How to complete this task. Only one stretch of the listing below is wanted. Give it again exactly, from the line with "Go to COVID-19" through the line with "500x374 pixels.".

....

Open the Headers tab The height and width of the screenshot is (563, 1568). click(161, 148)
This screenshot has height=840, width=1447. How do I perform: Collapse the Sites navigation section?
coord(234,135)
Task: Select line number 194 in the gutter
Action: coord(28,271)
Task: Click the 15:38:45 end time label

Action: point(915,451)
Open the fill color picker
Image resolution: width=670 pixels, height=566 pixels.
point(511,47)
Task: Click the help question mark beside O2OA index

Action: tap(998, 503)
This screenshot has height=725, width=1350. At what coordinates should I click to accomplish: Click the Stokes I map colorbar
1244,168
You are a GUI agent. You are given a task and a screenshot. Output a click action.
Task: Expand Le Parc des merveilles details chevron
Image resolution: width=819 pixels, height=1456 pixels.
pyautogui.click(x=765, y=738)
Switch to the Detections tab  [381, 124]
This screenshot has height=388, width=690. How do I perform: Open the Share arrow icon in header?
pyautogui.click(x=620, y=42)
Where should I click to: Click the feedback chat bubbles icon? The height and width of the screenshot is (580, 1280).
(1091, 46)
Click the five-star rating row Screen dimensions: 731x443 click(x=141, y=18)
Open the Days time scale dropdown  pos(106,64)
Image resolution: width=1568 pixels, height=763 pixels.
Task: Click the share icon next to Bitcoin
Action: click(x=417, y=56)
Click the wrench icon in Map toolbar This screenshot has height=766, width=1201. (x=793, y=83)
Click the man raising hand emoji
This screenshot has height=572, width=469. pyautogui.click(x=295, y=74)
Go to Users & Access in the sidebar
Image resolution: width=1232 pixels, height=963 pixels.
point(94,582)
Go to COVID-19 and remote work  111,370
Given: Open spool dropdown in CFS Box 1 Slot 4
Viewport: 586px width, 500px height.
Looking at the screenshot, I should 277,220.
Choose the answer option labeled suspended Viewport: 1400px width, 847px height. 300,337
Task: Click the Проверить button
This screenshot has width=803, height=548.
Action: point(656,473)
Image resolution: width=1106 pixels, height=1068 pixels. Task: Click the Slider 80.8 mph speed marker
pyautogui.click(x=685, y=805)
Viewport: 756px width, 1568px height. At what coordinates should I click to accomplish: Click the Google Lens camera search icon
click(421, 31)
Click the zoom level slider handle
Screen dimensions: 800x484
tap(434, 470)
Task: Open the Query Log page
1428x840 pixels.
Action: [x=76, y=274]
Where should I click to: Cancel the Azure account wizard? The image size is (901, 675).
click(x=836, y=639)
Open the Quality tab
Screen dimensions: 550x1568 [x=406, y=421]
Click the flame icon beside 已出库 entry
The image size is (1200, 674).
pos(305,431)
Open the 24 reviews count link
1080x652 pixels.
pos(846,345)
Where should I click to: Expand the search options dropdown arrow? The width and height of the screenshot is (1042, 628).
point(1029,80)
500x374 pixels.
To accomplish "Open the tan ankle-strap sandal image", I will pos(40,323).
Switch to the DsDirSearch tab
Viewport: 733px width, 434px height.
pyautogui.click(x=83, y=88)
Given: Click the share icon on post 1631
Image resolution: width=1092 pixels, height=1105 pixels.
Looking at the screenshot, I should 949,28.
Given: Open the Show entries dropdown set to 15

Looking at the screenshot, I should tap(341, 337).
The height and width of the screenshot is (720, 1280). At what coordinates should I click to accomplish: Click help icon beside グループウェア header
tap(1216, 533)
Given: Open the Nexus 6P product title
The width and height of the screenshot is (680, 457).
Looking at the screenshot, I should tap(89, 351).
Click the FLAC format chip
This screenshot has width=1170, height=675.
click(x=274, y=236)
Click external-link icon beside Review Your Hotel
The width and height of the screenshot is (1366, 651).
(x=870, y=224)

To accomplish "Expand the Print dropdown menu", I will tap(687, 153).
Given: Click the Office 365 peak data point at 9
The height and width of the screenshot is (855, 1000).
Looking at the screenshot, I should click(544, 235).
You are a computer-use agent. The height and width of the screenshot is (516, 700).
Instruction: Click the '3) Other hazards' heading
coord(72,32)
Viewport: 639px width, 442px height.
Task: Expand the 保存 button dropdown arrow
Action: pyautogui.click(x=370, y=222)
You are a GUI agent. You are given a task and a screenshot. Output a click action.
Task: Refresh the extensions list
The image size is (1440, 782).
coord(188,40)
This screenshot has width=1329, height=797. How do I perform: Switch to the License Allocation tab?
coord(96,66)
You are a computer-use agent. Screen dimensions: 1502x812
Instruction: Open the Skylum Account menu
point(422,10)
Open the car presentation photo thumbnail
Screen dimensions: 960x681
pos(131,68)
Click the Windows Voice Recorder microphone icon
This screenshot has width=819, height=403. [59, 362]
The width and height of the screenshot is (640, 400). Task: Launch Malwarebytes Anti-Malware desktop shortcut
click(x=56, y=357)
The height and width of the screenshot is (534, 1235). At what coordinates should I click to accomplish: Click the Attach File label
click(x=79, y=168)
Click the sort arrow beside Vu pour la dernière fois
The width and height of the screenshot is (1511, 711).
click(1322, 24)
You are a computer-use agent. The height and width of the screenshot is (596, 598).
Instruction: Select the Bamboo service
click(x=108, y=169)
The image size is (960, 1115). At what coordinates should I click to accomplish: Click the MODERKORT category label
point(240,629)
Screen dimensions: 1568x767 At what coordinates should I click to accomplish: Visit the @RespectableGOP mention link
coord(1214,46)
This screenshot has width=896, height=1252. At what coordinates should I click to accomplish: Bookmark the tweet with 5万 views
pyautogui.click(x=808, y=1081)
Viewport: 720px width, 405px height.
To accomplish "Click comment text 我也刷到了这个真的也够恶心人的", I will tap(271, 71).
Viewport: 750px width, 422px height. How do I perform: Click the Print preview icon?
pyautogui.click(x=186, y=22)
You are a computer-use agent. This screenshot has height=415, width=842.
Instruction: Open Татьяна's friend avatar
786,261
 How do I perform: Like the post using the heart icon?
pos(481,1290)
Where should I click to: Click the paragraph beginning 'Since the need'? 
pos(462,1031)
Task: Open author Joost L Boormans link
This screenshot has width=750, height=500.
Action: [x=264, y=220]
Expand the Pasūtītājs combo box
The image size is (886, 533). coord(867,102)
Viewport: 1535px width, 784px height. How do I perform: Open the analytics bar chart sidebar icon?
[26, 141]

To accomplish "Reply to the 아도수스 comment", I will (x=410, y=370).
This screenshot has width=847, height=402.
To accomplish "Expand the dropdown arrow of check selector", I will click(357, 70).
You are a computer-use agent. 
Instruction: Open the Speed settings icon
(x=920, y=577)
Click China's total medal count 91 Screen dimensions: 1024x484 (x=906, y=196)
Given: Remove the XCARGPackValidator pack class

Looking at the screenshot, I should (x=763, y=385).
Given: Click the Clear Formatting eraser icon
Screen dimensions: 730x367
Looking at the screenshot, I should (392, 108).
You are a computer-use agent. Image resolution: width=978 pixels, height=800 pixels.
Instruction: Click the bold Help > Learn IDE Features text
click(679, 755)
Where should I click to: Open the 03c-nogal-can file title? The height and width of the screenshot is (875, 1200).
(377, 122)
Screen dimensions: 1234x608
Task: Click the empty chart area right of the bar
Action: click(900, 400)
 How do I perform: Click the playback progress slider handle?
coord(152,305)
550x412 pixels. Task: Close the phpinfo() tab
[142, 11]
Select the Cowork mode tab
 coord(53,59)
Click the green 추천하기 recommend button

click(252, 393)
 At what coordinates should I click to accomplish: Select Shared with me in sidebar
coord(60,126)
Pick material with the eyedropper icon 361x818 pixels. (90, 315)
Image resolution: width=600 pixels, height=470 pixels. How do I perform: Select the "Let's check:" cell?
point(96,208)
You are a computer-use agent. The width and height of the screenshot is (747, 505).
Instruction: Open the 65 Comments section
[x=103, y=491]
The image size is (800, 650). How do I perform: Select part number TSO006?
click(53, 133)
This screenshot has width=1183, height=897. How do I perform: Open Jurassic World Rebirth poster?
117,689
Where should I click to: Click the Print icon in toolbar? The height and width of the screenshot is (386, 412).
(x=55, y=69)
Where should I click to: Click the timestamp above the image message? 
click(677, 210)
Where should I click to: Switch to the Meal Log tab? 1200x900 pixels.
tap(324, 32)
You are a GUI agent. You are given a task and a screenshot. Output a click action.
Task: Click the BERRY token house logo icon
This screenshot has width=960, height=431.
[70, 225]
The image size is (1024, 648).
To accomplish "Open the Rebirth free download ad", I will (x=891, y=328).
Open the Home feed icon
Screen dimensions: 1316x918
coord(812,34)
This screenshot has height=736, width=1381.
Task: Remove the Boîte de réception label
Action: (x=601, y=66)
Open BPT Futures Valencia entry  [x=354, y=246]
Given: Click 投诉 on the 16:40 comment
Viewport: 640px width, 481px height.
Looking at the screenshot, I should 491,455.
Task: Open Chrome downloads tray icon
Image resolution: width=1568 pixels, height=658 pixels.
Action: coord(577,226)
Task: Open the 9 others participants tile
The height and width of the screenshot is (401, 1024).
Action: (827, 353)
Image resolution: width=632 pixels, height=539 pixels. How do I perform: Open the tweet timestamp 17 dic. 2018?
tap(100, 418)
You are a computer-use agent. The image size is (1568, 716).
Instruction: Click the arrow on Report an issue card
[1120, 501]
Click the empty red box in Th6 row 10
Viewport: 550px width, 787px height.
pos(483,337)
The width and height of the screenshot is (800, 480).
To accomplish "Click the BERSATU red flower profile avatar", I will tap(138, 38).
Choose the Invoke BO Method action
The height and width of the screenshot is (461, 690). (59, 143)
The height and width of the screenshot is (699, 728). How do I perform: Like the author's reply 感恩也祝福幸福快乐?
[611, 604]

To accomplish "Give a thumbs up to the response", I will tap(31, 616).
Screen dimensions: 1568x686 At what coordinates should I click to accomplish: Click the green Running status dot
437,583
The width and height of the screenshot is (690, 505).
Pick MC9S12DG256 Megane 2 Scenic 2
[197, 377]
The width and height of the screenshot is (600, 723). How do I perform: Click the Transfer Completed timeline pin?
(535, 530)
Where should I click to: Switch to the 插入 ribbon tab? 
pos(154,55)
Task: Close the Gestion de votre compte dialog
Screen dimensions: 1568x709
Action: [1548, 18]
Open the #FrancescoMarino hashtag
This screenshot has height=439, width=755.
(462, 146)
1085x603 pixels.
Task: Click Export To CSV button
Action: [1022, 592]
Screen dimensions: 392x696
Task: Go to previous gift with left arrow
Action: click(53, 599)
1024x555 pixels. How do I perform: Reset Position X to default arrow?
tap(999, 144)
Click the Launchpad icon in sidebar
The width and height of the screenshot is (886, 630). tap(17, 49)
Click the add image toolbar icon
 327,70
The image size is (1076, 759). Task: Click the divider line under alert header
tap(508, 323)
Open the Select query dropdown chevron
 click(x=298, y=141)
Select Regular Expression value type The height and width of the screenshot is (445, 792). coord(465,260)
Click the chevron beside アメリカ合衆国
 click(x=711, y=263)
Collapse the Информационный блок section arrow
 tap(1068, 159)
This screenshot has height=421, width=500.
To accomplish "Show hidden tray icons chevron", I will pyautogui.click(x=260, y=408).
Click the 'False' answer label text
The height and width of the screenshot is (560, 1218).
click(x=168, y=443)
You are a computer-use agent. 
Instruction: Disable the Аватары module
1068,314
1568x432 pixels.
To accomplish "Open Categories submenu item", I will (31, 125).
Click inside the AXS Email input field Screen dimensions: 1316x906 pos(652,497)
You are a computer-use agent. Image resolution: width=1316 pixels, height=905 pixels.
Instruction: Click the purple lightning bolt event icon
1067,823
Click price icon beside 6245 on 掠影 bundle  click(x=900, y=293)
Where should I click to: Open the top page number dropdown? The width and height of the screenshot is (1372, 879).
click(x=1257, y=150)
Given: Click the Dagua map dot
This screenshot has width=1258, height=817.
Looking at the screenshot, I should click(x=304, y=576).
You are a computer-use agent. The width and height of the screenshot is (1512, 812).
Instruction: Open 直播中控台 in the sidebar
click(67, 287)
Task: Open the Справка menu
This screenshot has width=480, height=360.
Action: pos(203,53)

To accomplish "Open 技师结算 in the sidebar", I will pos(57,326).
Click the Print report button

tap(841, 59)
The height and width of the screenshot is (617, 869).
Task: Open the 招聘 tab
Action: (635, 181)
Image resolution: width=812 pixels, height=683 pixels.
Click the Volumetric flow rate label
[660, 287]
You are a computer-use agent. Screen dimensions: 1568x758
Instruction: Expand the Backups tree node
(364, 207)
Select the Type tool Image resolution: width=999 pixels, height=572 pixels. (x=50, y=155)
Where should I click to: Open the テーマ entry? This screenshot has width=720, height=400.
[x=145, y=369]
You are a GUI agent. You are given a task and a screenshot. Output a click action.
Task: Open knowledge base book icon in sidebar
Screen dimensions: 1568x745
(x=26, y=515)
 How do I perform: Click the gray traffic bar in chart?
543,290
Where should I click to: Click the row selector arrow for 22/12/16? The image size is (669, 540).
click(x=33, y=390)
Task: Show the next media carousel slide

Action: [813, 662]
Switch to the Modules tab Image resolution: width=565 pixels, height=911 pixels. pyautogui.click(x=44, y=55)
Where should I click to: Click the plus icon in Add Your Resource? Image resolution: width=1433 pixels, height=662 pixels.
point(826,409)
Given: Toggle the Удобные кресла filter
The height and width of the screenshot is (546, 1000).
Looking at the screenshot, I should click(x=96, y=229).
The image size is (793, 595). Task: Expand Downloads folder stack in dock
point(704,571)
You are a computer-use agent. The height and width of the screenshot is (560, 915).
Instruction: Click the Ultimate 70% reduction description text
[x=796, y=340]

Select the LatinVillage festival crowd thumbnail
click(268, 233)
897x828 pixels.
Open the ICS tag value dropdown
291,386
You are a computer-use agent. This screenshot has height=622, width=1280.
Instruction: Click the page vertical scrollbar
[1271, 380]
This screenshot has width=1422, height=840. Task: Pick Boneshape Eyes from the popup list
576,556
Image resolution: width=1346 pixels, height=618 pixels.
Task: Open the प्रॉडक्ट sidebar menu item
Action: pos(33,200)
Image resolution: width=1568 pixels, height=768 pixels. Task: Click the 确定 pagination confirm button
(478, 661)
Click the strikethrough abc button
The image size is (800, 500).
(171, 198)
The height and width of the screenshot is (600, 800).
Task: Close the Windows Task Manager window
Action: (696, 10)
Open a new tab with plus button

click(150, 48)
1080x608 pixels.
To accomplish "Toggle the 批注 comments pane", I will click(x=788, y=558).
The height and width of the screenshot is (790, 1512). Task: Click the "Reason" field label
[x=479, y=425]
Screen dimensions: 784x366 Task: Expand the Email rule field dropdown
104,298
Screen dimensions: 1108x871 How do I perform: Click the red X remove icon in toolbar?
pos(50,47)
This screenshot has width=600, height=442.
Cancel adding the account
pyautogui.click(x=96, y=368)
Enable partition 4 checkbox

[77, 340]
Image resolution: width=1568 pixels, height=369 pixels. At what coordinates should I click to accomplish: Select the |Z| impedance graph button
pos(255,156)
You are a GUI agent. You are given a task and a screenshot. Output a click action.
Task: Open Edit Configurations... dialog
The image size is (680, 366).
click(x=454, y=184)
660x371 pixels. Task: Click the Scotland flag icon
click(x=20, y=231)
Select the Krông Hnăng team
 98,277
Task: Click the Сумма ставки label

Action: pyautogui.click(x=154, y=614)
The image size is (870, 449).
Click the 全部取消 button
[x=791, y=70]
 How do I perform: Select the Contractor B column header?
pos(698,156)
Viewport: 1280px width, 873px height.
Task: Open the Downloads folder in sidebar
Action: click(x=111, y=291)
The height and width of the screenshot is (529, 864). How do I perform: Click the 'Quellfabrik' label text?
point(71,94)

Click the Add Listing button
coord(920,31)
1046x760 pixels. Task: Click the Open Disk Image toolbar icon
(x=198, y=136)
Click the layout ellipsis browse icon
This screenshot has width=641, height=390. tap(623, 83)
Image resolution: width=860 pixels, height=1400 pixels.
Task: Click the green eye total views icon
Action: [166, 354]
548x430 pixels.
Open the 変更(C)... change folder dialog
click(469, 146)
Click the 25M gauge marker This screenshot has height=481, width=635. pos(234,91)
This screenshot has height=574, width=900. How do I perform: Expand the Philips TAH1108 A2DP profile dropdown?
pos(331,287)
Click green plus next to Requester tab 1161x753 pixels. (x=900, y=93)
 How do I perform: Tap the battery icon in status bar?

....

Answer to this task.
Go to COVID-19 and remote work  111,370
Given: Open spool dropdown in CFS Box 1 Slot 4
Viewport: 586px width, 500px height.
Looking at the screenshot, I should 277,220.
Choose the answer option labeled suspended Viewport: 1400px width, 847px height. 300,337
Task: Click the Проверить button
This screenshot has width=803, height=548.
Action: point(656,473)
Image resolution: width=1106 pixels, height=1068 pixels. Task: Click the Slider 80.8 mph speed marker
pyautogui.click(x=685, y=805)
Viewport: 756px width, 1568px height. At what coordinates should I click to accomplish: Click the Google Lens camera search icon
click(421, 31)
Click the zoom level slider handle
Screen dimensions: 800x484
tap(434, 470)
Task: Open the Query Log page
1428x840 pixels.
Action: [x=76, y=274]
Where should I click to: Cancel the Azure account wizard? The image size is (901, 675).
click(x=836, y=639)
Open the Quality tab
Screen dimensions: 550x1568 [x=406, y=421]
Click the flame icon beside 已出库 entry
The image size is (1200, 674).
pos(305,431)
Open the 24 reviews count link
1080x652 pixels.
pos(846,345)
Where should I click to: Expand the search options dropdown arrow? The width and height of the screenshot is (1042, 628).
point(1029,80)
500x374 pixels.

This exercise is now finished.